Perspective · May 2026 · 8 min read

Where Does Our Data Go?

When considering integrating AI capabilities, there is a polite question that gets asked in procurement meetings, and the real question that gets asked behind closed doors, usually after someone reads a contract more carefully than they meant to.

The polite question: Where does our data reside?

The real question: If my company sends a year’s worth of customer conversations to a frontier AI lab, and that lab trains its next model on what we sent, what stops the model from helping the next person who tries to compete with us?

This is the question the AI industry has been very good at avoiding for three years. We think the real question is the one that should decide what kind of relationship businesses have with AI for the next ten. We believe an honest answer is what makes open source AI a safer and more ethical position, not just a technical one.

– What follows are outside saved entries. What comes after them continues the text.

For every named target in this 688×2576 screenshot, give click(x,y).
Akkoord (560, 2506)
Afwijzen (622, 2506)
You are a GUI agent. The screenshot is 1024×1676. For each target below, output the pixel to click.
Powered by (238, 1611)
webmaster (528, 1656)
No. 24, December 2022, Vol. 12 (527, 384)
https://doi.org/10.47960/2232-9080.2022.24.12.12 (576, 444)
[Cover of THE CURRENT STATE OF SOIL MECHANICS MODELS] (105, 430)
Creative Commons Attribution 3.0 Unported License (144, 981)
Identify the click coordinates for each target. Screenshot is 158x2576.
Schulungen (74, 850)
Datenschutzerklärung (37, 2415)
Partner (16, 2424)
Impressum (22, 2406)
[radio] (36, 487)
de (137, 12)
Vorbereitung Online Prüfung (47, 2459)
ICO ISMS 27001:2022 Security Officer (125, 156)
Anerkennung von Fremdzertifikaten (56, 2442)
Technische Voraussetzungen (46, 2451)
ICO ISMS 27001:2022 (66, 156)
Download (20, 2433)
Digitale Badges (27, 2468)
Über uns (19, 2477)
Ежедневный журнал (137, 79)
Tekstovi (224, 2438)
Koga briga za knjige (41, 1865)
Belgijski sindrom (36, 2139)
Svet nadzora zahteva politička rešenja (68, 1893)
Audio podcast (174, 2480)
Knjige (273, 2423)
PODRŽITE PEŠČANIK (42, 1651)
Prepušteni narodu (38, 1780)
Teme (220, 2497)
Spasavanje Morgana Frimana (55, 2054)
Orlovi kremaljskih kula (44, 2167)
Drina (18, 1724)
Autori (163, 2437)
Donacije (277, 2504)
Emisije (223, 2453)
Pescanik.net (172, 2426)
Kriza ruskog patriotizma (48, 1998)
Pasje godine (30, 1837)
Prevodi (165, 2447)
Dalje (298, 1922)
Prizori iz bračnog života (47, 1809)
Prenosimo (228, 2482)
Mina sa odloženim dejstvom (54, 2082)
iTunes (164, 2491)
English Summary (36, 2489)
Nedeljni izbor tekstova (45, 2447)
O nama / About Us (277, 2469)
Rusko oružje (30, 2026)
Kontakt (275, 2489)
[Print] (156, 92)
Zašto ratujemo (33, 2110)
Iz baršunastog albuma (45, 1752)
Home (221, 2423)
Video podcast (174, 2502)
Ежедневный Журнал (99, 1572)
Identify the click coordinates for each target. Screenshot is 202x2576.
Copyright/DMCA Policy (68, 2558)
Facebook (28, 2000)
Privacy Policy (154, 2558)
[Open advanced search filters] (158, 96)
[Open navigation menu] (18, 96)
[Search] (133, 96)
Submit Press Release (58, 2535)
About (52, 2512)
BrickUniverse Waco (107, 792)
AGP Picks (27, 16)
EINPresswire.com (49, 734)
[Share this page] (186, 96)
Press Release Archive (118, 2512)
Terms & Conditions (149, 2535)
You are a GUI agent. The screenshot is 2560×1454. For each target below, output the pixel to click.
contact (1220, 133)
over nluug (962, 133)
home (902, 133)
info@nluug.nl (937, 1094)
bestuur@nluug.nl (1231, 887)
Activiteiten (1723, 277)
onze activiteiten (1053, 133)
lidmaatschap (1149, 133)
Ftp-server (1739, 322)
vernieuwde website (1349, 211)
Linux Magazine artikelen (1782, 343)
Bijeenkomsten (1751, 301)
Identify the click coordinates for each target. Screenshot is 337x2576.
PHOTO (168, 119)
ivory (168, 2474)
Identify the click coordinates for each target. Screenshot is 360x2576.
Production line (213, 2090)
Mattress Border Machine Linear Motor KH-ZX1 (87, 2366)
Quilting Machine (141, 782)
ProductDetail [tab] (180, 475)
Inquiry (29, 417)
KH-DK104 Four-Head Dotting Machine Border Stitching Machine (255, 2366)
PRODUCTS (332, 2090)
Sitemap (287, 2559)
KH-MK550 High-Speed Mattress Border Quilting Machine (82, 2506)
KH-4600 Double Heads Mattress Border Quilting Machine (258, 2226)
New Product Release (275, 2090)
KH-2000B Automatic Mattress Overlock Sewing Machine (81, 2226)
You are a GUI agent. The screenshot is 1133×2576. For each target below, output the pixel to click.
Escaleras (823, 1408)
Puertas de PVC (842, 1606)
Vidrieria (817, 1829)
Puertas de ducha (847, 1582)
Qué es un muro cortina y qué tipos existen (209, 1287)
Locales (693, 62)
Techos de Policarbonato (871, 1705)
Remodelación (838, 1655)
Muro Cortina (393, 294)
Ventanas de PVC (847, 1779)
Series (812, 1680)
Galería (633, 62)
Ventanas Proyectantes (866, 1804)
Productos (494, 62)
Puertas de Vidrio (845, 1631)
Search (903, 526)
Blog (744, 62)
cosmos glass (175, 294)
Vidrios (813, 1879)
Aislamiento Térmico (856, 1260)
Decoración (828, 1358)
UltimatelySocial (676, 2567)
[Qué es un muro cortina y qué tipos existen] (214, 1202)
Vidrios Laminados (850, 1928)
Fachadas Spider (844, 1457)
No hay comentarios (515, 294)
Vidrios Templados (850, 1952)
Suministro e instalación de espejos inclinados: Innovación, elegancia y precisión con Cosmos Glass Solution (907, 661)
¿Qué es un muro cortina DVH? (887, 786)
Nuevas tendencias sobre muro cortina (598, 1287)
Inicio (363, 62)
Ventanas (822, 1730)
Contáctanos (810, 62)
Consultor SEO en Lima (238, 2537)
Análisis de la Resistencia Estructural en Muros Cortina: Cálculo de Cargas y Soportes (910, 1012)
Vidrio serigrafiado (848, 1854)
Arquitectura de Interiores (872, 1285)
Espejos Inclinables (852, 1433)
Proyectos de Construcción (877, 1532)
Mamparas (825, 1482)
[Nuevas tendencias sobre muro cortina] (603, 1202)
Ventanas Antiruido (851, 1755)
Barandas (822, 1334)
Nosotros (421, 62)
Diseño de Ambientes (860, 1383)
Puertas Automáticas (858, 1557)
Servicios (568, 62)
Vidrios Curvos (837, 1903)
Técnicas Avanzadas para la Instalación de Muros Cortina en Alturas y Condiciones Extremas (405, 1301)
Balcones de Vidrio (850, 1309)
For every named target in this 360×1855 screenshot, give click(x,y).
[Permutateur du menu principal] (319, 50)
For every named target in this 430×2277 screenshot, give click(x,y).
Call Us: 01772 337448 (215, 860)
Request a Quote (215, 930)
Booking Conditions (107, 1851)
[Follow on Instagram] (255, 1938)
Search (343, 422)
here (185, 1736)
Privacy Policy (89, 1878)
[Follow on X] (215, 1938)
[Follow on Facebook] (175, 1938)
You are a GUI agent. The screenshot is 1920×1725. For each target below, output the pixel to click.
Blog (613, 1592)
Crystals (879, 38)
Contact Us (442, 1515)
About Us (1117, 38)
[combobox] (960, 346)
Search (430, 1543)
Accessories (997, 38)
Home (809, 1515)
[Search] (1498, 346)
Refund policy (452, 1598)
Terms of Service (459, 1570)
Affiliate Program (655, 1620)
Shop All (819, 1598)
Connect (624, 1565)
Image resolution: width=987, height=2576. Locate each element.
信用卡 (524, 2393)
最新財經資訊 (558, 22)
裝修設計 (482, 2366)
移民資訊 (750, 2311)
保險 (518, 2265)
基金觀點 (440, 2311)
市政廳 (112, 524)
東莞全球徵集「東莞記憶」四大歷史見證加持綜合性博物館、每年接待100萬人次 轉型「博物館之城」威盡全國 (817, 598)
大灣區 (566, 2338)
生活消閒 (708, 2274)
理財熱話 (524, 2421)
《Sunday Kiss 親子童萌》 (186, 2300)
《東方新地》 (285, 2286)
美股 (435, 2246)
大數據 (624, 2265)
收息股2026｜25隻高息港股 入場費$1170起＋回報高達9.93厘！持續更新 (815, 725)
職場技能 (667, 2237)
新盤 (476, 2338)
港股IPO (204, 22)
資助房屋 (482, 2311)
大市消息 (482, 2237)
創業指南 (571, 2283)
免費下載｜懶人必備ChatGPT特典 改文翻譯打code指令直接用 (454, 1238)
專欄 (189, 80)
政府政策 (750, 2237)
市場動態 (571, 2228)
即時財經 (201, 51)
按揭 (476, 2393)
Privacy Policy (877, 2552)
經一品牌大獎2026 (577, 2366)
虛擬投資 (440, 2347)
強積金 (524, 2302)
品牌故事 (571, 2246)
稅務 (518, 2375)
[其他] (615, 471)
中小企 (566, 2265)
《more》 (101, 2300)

Opportunity vs. Opportunity Cost

When a closed-model API is offered to a business, the offer comes with a set of defaults. Some of those defaults are visible. Most of them are not. Your business sends  prompts with your company’s proprietary information and potentially your customers’ data. The model gives you a response. In exchange, depending on the tier and the contract, that data may be retained for a period of time, reviewed by humans for safety, used to improve the next version of the model, used to build classifiers, and may be used to train smaller models the vendor sells separately. The list of mays is long. The list of will nots is short and lives in a contract addendum somebody negotiated last summer.

For most businesses this was acceptable, because the model the vendor was building was treated as a tool. Tools get sharper with use. Sharper tools serve everyone better. That framing was acceptable when the model felt like infrastructure.

However, the model has stopped feeling like infrastructure. The model is the product. And the product gets better, in part, based on your businesses interactions including the businesses that compete with each other.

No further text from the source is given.